──────── Data supplied
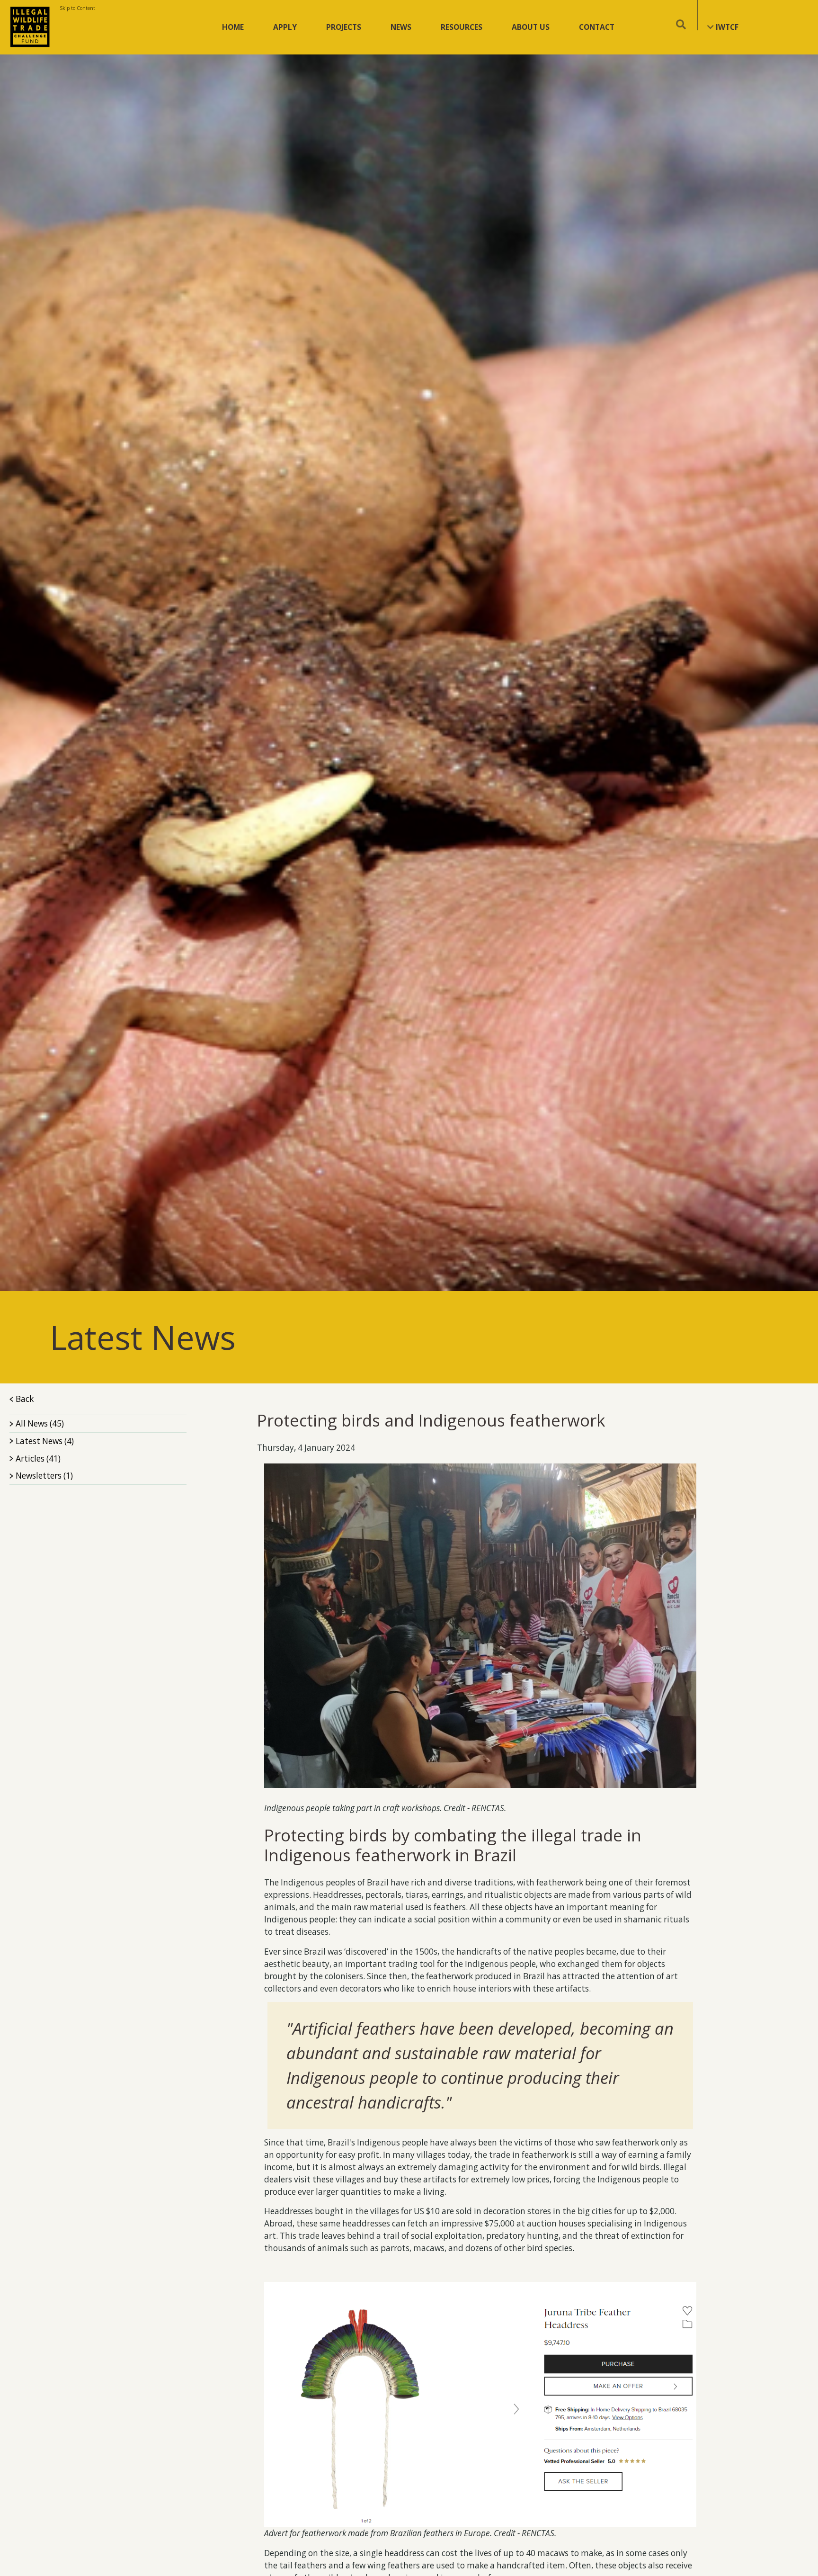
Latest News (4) (45, 1441)
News (401, 27)
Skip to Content (77, 8)
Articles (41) (38, 1458)
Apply (285, 27)
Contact (596, 27)
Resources (461, 27)
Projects (343, 27)
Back (24, 1398)
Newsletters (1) (44, 1475)
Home (233, 27)
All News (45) (40, 1423)
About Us (531, 27)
────────────────
* About this task *
Your reply should be a verbatim retyping of the lines from the one that holds "Contact (596, 27)" through the last line of the entries.

* Result *
Contact (596, 27)
Resources (461, 27)
Projects (343, 27)
Back (24, 1398)
Newsletters (1) (44, 1475)
Home (233, 27)
All News (45) (40, 1423)
About Us (531, 27)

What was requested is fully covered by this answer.